A proposal to raise the weight limit for trucks is backed by Ohio’s transportation chief as economically beneficial, but it has opposition from trucking and other officials concerned about safety and roadway deterioration.
The measure would raise the maximum weight from 80,000 pounds to 90,000 pounds for trucks on state highways in Ohio, allowing them to haul more at a time. The Plain Dealer in Cleveland reported. The lower limit would remain in effect for local routes and interstate highways in Ohio.
Department of Transportation Director Jerry Wray testified in support of the amendment to the proposed state transportation budget before an Ohio Senate panel last week.
Wray told senators it would benefit the economy, and didn’t raise safety concerns. He said the change was requested by Republican Rep. Lynn Wachtmann of Napoleon.
Wachtmann acknowledged it might benefit his businesses, including bottled water delivery, but said it also makes sense to increase efficiency as haulers cope with higher prices for diesel fuel.
A coalition that includes associations representing police chiefs, self-employed truck drivers, motorists and county engineers contends the change would hinder safety and accelerate damage to roads and other infrastructure.
In testimony to the Senate panel, trucker and lawyer Andrew Young of North Ridgeville said the added weight will affect trucks’ “mobility, stability and maneuverability.”
The ability to haul more weight would benefit the companies shipping and receiving goods but not truckers, who will have more costs for fuel and wear on vehicles, he said.
Senators on the committee questioned whether the heavier trucks would avoid local routes and cause more damage at rail crossings. Democratic Sen. Nina Turner of Cleveland sought proof of the potential benefit for the state.

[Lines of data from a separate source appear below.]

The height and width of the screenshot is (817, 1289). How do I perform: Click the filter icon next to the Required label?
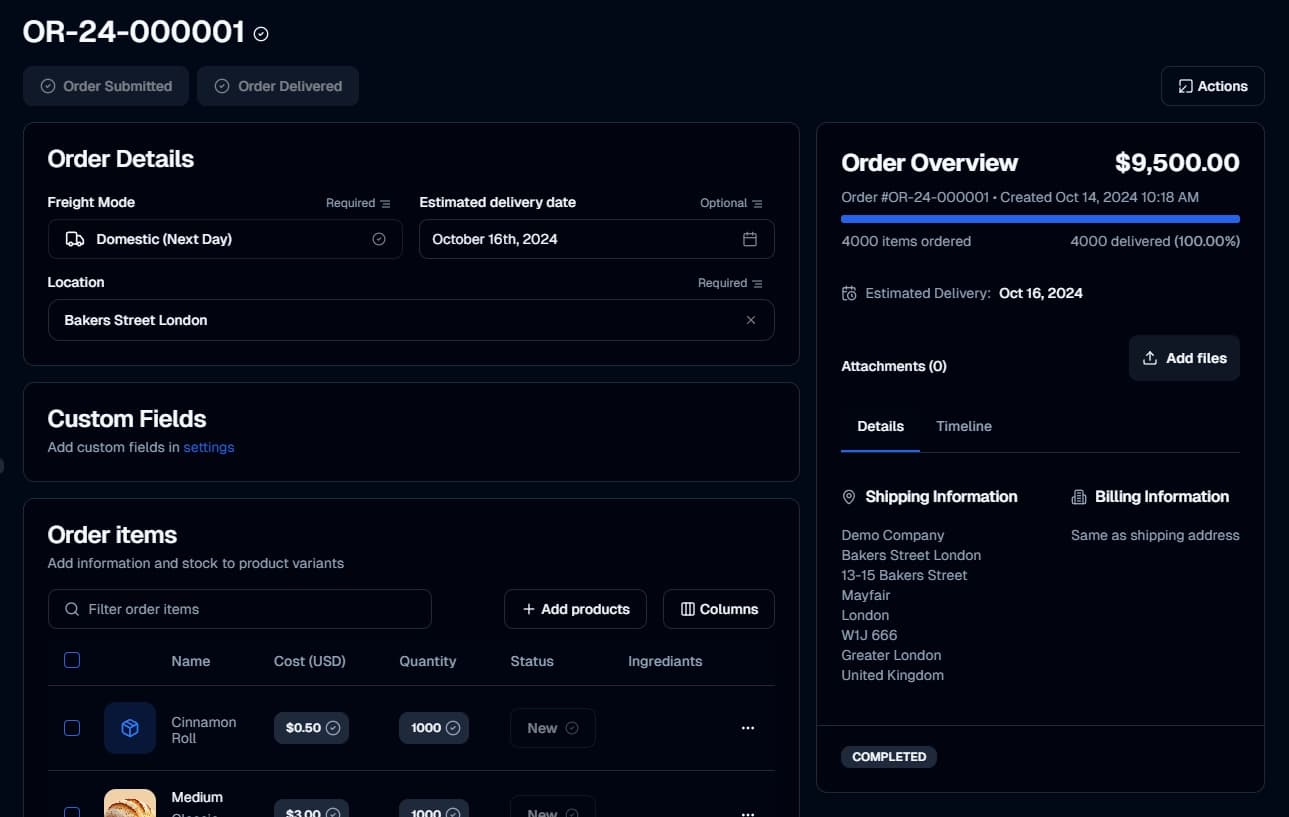(384, 202)
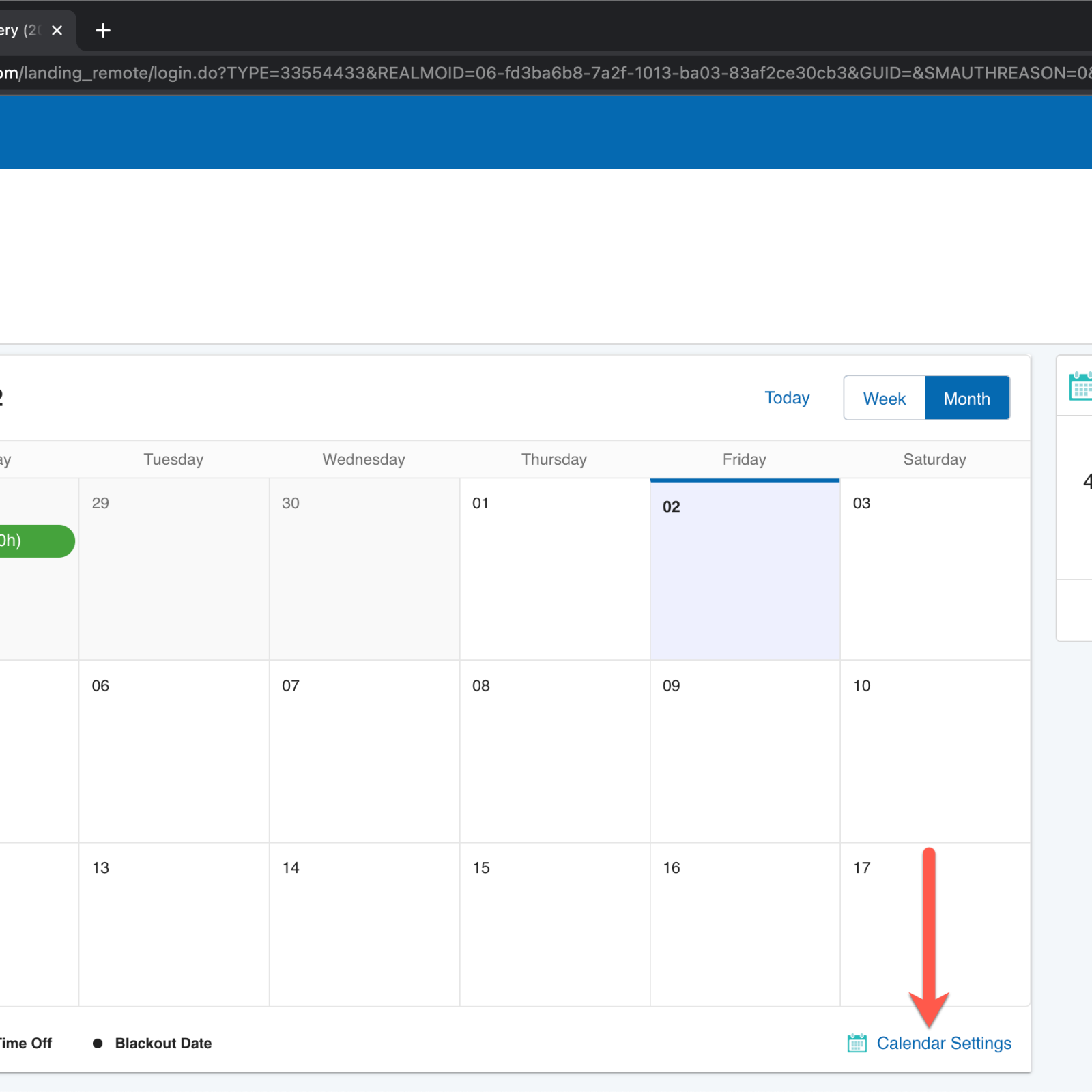
Task: Click the teal calendar icon in right panel
Action: tap(1081, 386)
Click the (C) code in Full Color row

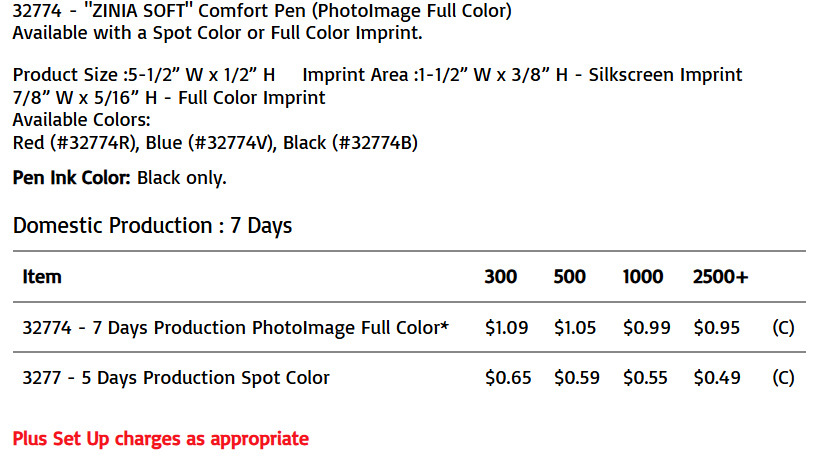click(x=783, y=328)
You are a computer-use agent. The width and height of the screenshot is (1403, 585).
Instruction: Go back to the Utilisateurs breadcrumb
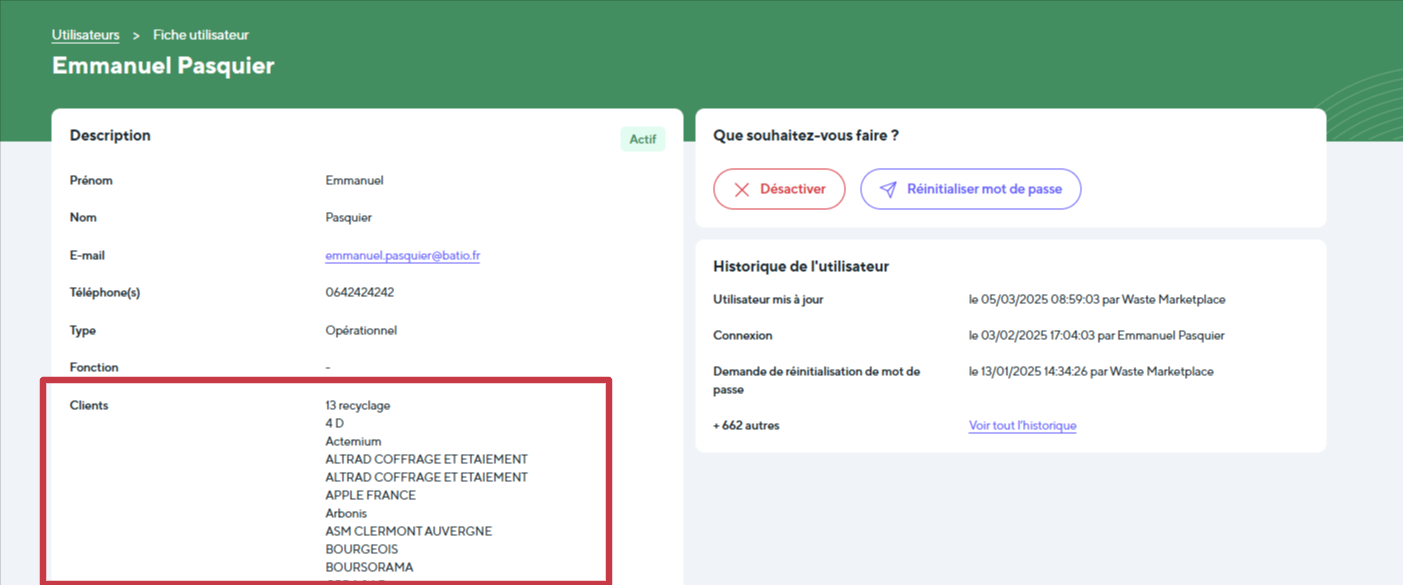point(85,35)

Wray said it made economic sense, but said there was no study to offer proof.
In a statement, Clyde police Chief Bruce Gower, a board member for the Ohio Association of Chiefs of Police, called the proposed change “irresponsible.”
“For those of us whose job is to protect the public, it is clear that this bill is nothing more than a tragedy waiting to happen,” he said. “It has got to be stopped.”